Others have heard a tech company say they would make their lives easier before. Then they were buried in added costs. Worse even, they were tied to the provider for all future updates and enhancements.

Joshu is different. We put the power in the hands of the insurance product owners. You don’t have to wait in line for IT to make changes. It’s digital distribution at the pace of the market. And it's all yours.

The advantage is tremendous. I know it, Roy knows it, the whole team knows it. But sometimes prospects are okay with the status quo.

When a prospect goes cold, it can feel like progress is always just out of grasp. In times such as this, resilience is key. Self-doubt can creep in at times, but maybe living with that uncertainty and chasing down a client to champion your product is what makes an early-stage startup so exciting. The courage to push onward is paramount. That sentiment is displayed most recently in a letter to all employees celebrating the Hebrew New Year:

Like in a long trek to climb a mountain, it’s good to stop every once in a while, get hydrated, and look back. We spend most of our journey looking ahead at the tall and intimidating mountain we’re going to climb. But that moment of taking a breath and looking back is so satisfying, especially if we covered a good distance.

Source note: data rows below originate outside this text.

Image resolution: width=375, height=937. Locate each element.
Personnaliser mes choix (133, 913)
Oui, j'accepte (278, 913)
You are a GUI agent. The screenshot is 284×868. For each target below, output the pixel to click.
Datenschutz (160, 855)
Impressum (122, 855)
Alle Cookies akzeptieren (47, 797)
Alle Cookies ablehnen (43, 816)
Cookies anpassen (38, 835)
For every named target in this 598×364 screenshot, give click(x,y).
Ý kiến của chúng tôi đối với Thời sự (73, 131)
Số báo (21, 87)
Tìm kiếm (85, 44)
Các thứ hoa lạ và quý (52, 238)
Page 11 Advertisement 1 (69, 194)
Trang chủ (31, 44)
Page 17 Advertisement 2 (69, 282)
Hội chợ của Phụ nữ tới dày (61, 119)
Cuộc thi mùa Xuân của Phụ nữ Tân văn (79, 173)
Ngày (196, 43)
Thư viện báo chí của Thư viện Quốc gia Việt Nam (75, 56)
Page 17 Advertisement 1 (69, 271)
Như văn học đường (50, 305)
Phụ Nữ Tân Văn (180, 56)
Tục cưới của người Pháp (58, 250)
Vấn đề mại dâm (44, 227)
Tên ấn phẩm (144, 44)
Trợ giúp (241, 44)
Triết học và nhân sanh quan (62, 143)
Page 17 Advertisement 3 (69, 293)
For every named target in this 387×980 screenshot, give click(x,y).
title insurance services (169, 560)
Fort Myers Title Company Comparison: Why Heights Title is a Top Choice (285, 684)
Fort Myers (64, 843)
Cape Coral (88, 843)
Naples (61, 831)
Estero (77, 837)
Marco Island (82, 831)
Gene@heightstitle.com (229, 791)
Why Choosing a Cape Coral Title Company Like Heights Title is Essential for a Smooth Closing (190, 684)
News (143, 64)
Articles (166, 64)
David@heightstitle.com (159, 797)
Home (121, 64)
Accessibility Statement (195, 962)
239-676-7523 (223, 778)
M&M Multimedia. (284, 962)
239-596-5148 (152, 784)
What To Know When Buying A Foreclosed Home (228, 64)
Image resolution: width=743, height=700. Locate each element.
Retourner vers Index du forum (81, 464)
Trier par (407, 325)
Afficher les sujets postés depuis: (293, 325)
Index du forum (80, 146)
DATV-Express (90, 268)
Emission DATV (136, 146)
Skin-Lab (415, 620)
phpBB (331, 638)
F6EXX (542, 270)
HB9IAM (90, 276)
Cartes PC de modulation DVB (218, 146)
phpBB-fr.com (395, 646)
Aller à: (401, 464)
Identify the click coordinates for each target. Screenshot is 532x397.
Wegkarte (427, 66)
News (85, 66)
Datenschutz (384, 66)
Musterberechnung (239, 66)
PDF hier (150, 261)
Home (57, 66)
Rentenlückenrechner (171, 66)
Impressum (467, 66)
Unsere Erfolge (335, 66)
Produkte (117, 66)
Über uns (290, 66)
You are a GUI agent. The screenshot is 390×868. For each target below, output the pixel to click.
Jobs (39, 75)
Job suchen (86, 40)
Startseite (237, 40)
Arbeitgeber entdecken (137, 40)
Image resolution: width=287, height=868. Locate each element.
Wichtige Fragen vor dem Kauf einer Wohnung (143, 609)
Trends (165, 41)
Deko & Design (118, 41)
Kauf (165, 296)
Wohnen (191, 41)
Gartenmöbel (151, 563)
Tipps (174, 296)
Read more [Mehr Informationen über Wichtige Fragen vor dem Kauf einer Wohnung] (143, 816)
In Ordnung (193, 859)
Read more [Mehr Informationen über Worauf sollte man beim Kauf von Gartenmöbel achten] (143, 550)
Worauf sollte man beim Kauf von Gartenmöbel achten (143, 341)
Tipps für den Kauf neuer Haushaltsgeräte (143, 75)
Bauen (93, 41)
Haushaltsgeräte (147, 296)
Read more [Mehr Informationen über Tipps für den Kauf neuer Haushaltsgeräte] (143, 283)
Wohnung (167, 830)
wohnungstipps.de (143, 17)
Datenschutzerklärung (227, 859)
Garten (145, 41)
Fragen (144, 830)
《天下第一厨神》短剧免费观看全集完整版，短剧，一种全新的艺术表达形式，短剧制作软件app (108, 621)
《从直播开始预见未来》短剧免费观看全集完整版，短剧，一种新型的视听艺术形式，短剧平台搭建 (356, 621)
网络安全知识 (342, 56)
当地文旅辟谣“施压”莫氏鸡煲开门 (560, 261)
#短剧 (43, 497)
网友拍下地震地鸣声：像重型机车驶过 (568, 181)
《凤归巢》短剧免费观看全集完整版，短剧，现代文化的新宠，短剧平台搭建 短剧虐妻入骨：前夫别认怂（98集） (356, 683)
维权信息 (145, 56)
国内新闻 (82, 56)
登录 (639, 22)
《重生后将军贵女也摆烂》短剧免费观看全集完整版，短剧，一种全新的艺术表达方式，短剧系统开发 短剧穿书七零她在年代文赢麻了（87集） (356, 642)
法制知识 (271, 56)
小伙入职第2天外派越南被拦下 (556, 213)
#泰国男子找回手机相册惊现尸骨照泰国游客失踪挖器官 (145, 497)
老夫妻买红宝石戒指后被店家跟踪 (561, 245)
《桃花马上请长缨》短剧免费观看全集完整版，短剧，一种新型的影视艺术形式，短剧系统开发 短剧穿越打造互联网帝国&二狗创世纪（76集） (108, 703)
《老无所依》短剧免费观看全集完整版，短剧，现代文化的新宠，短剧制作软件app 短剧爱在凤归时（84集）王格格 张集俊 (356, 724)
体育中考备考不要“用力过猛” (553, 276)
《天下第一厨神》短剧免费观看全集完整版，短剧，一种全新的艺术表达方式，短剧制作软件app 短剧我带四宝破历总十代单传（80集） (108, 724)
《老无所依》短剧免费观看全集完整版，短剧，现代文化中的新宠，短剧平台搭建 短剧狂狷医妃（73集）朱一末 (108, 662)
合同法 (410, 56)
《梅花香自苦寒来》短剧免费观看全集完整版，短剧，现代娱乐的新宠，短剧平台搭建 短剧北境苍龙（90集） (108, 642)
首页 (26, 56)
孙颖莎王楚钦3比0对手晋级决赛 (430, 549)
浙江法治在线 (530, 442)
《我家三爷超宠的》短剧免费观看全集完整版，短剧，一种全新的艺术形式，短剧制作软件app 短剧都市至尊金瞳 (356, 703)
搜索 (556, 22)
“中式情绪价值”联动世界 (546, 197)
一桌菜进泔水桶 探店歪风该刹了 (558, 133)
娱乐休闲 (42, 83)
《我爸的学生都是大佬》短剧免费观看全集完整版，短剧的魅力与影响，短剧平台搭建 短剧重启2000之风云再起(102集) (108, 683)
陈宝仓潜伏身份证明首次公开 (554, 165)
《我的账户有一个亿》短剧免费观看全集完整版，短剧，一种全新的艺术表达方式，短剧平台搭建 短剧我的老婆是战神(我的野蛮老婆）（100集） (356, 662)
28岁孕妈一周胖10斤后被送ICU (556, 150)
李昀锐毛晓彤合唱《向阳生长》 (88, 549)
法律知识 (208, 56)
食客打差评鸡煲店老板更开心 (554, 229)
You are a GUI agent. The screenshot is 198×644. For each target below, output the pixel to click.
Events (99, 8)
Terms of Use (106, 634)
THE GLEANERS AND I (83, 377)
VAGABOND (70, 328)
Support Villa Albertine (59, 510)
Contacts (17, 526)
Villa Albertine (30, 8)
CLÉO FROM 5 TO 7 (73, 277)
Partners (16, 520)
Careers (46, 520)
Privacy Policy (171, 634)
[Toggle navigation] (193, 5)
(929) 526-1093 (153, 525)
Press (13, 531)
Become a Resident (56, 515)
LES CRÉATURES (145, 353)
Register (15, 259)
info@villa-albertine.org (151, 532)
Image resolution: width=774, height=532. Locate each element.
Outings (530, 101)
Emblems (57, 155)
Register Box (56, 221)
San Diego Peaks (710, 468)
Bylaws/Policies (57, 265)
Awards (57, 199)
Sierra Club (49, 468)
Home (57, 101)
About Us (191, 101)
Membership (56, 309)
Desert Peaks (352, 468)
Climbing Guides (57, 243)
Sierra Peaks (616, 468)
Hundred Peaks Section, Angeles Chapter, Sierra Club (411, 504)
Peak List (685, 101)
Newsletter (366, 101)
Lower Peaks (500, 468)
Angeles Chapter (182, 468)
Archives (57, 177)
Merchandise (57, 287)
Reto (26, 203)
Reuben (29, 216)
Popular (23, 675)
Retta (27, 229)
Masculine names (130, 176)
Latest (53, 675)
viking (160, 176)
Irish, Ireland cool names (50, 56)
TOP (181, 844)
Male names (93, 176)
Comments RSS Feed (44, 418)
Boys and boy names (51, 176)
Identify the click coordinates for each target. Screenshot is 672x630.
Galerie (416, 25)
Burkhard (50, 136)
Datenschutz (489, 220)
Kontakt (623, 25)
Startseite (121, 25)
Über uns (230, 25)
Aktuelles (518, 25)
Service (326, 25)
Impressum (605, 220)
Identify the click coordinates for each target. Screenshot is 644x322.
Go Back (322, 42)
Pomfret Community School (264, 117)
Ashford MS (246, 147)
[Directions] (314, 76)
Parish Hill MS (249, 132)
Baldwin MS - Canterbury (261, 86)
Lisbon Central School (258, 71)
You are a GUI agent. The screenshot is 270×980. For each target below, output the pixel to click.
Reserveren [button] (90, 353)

Whenever you feel scared of this uncertainty and what’s ahead, look at the distance we covered already. If you think the mountain is tall now, then trust me, it looked even taller one year ago.

—Roy Mill, CEO and Co-Founder of Joshu

My time at Joshu has been nothing short of incredible. The product is full of potential, a team packed with mentors, and work ripe with challenges. I never expected to dive into insurtech, absorb lessons from another culture, or work for a startup.

So, take the time to ask yourself what it is you value. Challenge the existing norms and find a home. Because armed with nothing more than big plans, a minimum viable product, and the courage to push onward, Joshu will reach the summit.